### TEXT TO READ:
■ ■ ■ ■ ■
# Bent Lamination Table



## JMendez035 (May 14, 2008)

This is a table I did about a year ago. The four legs are 8 pieces of birch plywood. The top is mahogany with a poplar inlay...


----------



## smitty1967 (Feb 24, 2008)

Mendez: You know, I looked at your thread twice before I finally decided to comment....the quality of your work looks quite high. I can't say I've ever fully understood _bending _of wood (something I have to learn more about, obviously). My plan of attack to produce four legs for a table like yours would undoubtedly involve a bandsaw, a large radius jig and exponentially more waste than your project! 

That being said, I have to tell you I love the inlay in the table top. This table looks somewhat dainty, and much more of an 'arts and crafts' design...is it your original, or did you copy it from a plan? I think the finish is good, and this piece would look right at home in a lighted corner with a vase or a porcelin bust on it, or in the foyer with a key catcher and an umbrella stand next to it....

Can you elaborate as to how you bent the legs, and how they are joined in the center?

good work, show us some more of your projects...

regards,
smitty


----------



## JMendez035 (May 14, 2008)

bent lamination is rather complicated process at first. it involves making a form and allowing that form to hold/clamp the wood being bent.

but for the design i got the idea out of a magazine then altered the plans to fit my needs and the needs of the shop i was in. since this is only my first attempt at this, i want to make another better version, the legs are just glued together with a block in the center


----------



## JMendez035 (May 14, 2008)

smitty:

here is a pic of a clock i made using a different wood bending technique. this was is kerf bending.


----------



## mdlbldrmatt135 (Dec 6, 2006)

I can Say Having worked in a Factory that Steam bent thier own pieces for Chairs........ that there's a Bit of "voodoo" involved with it......... I'll have to see if I can Upload a Vdeo Clip from a Promo CD they put out when I worked there......... It's interstng to see in person....


----------



## JMendez035 (May 14, 2008)

mdlbldrmatt135 said:


> I can Say Having worked in a Factory that Steam bent thier own pieces for Chairs........ that there's a Bit of "voodoo" involved with it......... I'll have to see if I can Upload a Vdeo Clip from a Promo CD they put out when I worked there......... It's interstng to see in person....


all types of bending word involve alot of this so called voodoo haha:yes:


----------



## KJWoodworking (Feb 15, 2008)

I must agree with Smitty, Your work does look high quality.

The table is sweet. I haven't bent much wood but your post makes me want to build a project that calls for some.

Excellent work.


----------



## JMendez035 (May 14, 2008)

Thanks


----------
■ ■ ■ ■ ■
### DATASET EXCERPT:
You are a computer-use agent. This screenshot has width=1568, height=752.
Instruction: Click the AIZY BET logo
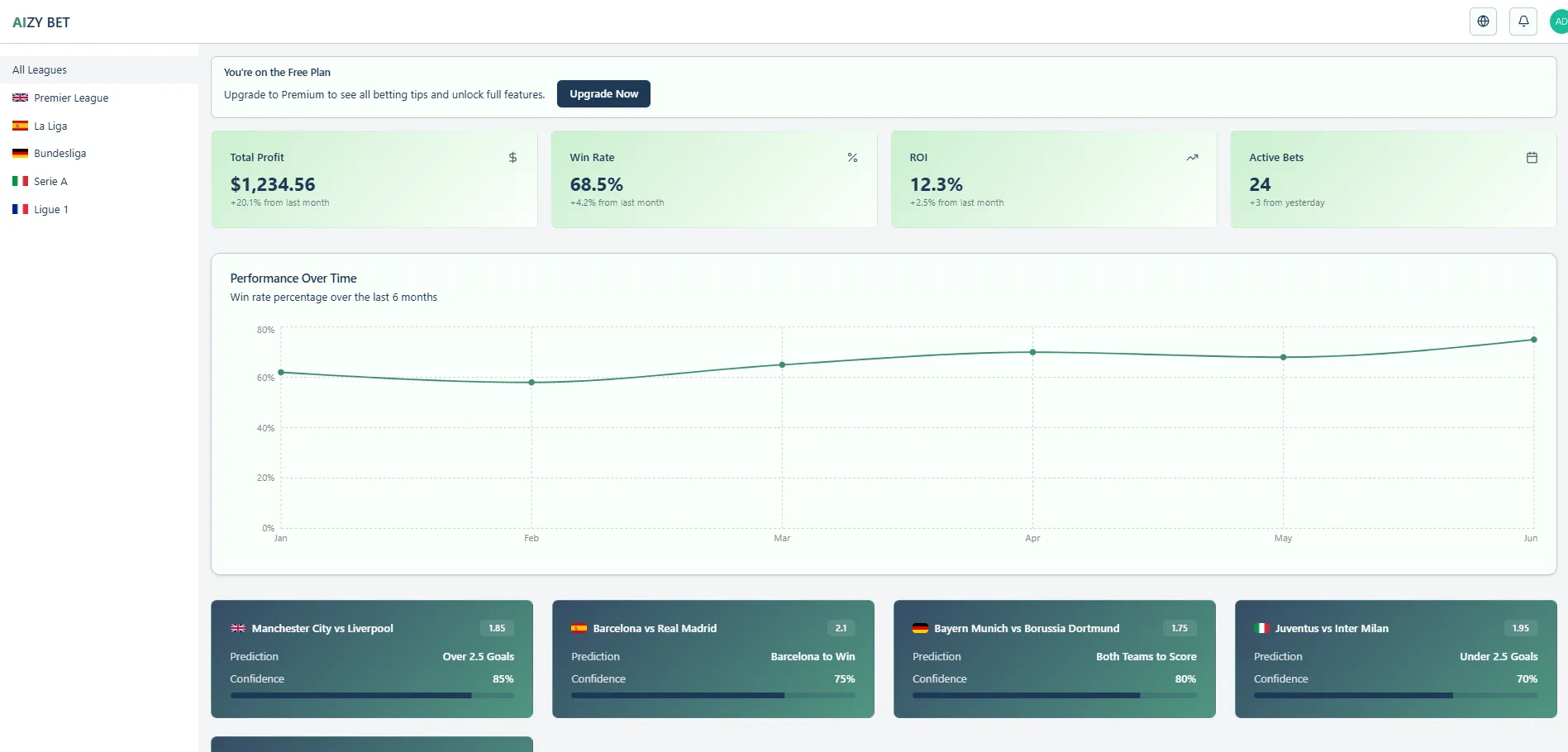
■ ■ ■ ■ ■
### WORK REQUIRED:
In the thread about the bent lamination table, what kinds of wood make up the tabletop and its inlay?

### TASK ANSWER:
The top is mahogany with a poplar inlay.